Data supplied Start Marker

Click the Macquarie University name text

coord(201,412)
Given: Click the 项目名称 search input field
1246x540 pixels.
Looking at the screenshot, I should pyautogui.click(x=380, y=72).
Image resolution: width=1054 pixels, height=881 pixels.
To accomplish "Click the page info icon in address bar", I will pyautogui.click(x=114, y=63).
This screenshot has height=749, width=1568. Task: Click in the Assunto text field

Data supplied End Marker
Data supplied Start Marker

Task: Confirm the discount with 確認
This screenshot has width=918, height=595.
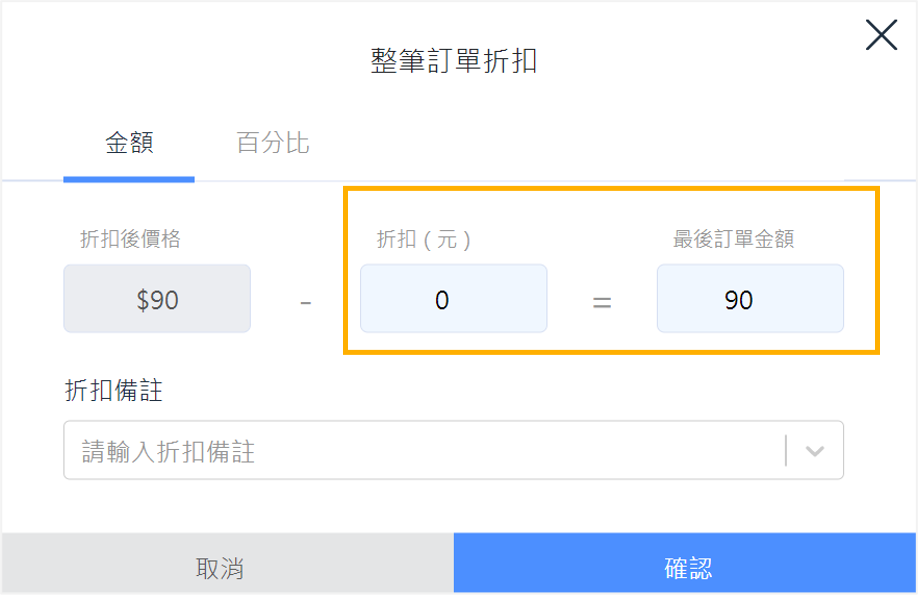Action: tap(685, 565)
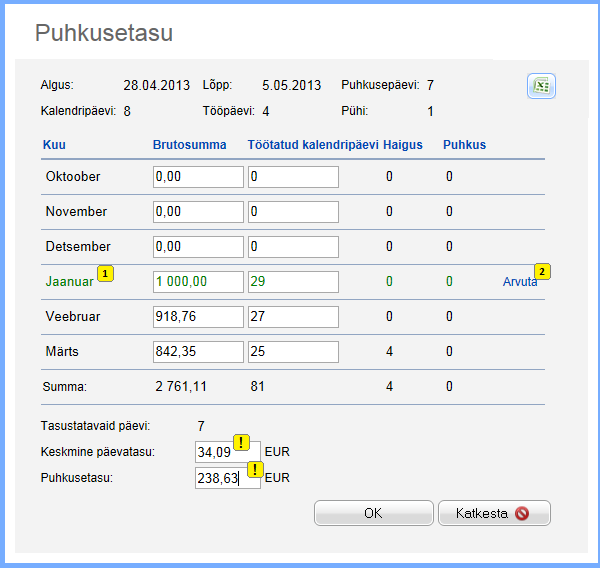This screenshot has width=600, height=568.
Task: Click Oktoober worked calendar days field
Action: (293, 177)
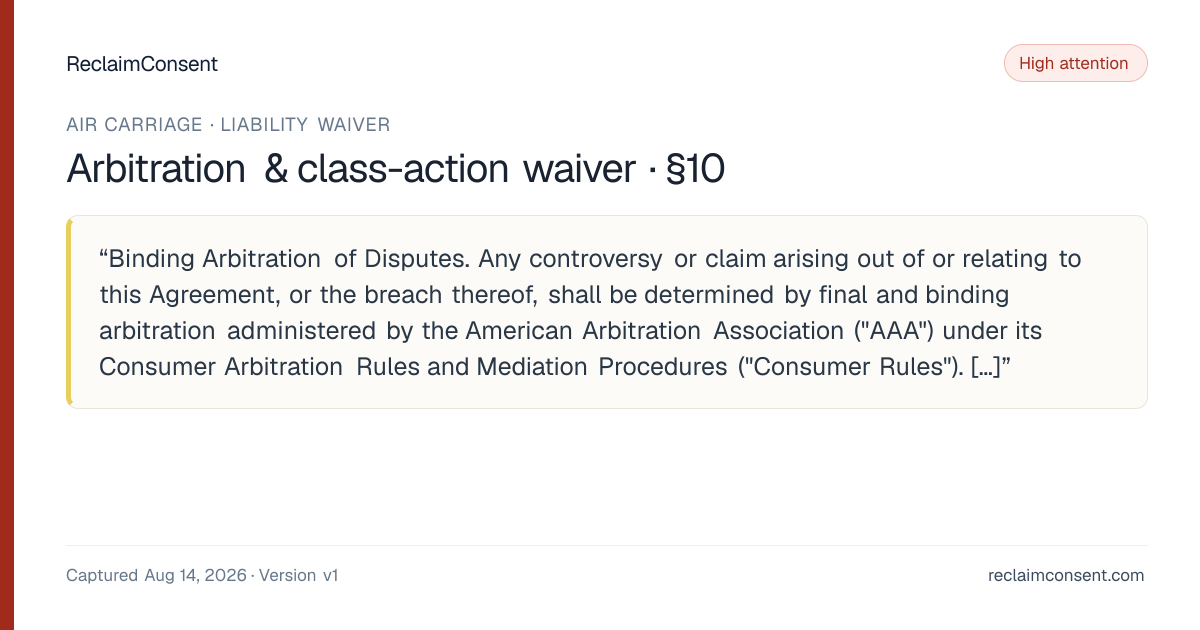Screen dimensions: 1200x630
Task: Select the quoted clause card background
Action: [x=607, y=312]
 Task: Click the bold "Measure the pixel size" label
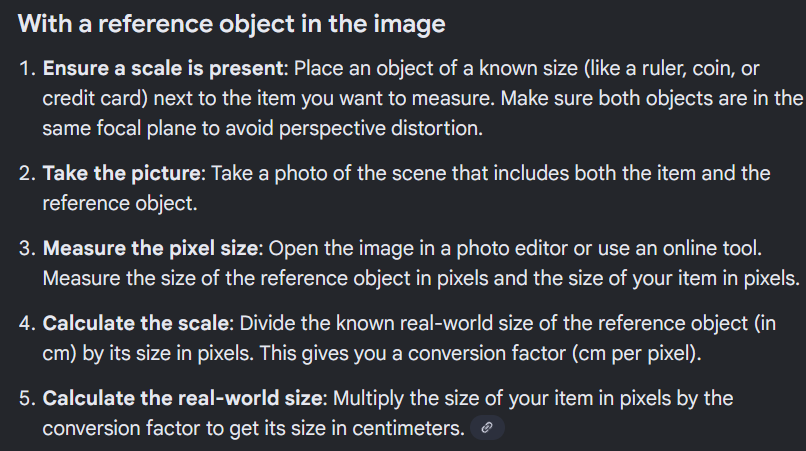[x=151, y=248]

Data supplied End Marker

- [What needs to be done] Please give an exact copy of the entries above, from the line with "1246x540 pixels." down to the line with "This screenshot has height=749, width=1568.", inclusive, and nothing else.

- [Result for this exercise]
1246x540 pixels.
Looking at the screenshot, I should pyautogui.click(x=380, y=72).
Image resolution: width=1054 pixels, height=881 pixels.
To accomplish "Click the page info icon in address bar", I will pyautogui.click(x=114, y=63).
This screenshot has height=749, width=1568. Task: Click in the Assunto text field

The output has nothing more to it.